To learn you have to test your knowledge, meaning check if it’s correct. If you have no methods to check if you’re correct, you’ll end up learning lots of errors. There has to be an error correcting aspect to learning.
Error correcting is a larger issue in the first stage when you’re figuring out what the correct way to do something is. When practicing, you mainly try to correct detail errors in how you do the skill, so the error correction is more limited. You aren’t reconsidering the whole thing. (Though it’s reasonably common that people think they know how a skill should work, start practicing, then run into problems and have to go back to stage one and revise their view of the correct approach.)
Things like answer keys or seeing if the ball goes through the hoop are good tests – pretty reliable and pretty easy to use. If you try to read and understand a philosophy book, one of the best tests is writing down your understanding of the concepts and then asking for criticism from an expert (from someone who already understands it). That’s harder though. How do you judge who is an expert? What if they say something and you’re pretty sure they’re wrong? What if multiple experts disagree with each other? What if they say you’re wrong but you don’t understand their reasoning? What if you can’t find an expert who will read your stuff and comment? You can end up debating what’s true, which is not very similar to consulting an answer key or measuring success with a timer.

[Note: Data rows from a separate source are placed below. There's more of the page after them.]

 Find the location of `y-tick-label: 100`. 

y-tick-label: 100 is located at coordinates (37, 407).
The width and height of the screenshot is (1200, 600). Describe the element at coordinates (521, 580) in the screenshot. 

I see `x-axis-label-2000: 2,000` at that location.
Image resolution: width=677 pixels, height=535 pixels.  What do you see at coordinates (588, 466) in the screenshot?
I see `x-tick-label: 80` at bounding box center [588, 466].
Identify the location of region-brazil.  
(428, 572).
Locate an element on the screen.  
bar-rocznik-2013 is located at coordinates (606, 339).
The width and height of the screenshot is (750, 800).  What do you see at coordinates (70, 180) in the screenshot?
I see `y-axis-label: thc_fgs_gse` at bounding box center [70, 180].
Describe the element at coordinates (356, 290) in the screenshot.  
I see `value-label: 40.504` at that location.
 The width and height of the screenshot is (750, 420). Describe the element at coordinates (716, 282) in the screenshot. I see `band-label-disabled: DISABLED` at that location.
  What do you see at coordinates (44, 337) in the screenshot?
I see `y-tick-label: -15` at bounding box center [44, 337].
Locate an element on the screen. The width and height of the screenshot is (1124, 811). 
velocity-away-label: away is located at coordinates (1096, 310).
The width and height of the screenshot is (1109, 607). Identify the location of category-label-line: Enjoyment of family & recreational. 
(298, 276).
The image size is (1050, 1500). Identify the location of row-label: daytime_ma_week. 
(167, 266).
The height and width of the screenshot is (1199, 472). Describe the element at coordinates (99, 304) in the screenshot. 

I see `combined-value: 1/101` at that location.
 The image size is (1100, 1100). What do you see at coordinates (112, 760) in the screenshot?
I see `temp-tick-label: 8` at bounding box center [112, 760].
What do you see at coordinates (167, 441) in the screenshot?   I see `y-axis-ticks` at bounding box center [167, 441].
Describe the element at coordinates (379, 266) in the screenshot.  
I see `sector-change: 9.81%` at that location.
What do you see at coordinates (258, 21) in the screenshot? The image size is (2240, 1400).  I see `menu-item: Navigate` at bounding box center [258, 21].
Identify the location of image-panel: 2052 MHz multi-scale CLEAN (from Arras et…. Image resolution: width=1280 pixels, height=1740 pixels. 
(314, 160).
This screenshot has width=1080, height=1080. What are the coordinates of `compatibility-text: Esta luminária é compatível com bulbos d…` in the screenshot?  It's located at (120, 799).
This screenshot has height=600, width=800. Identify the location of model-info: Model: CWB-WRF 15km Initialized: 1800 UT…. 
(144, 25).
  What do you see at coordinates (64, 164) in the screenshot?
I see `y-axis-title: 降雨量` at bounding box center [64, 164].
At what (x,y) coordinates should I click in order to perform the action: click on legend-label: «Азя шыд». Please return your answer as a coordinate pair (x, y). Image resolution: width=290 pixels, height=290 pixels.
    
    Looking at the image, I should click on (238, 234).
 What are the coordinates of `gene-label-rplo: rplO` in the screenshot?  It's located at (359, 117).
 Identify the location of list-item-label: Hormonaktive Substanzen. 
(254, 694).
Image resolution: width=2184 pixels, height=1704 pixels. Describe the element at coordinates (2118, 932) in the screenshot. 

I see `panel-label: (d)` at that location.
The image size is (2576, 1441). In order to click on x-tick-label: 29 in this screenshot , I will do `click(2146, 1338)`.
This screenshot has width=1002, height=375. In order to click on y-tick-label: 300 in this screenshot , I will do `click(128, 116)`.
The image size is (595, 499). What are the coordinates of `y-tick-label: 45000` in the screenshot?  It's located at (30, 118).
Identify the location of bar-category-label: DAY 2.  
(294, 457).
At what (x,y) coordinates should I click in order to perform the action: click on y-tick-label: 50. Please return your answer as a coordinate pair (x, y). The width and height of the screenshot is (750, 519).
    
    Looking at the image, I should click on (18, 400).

But do you know what’s worse than a hard-to-use method of testing the correctness of your knowledge? No method! If you read a book and just assume you understood it correctly, and do nothing to correct errors or test your knowledge, that’s way worse. A somewhat effective method of error correction beats no method, by far. You can try to spot your own errors, and that is a method – it’s not really good enough but it’s way better than nothing. It’s too vulnerable to your biases, blindnesses, weaknesses, irrationalities. Other people differ from you and don’t make all the same mistakes as you (even if someone is worse than you, there are some mistakes you make that he doesn’t), so it’s valuable to involve other people in error correction.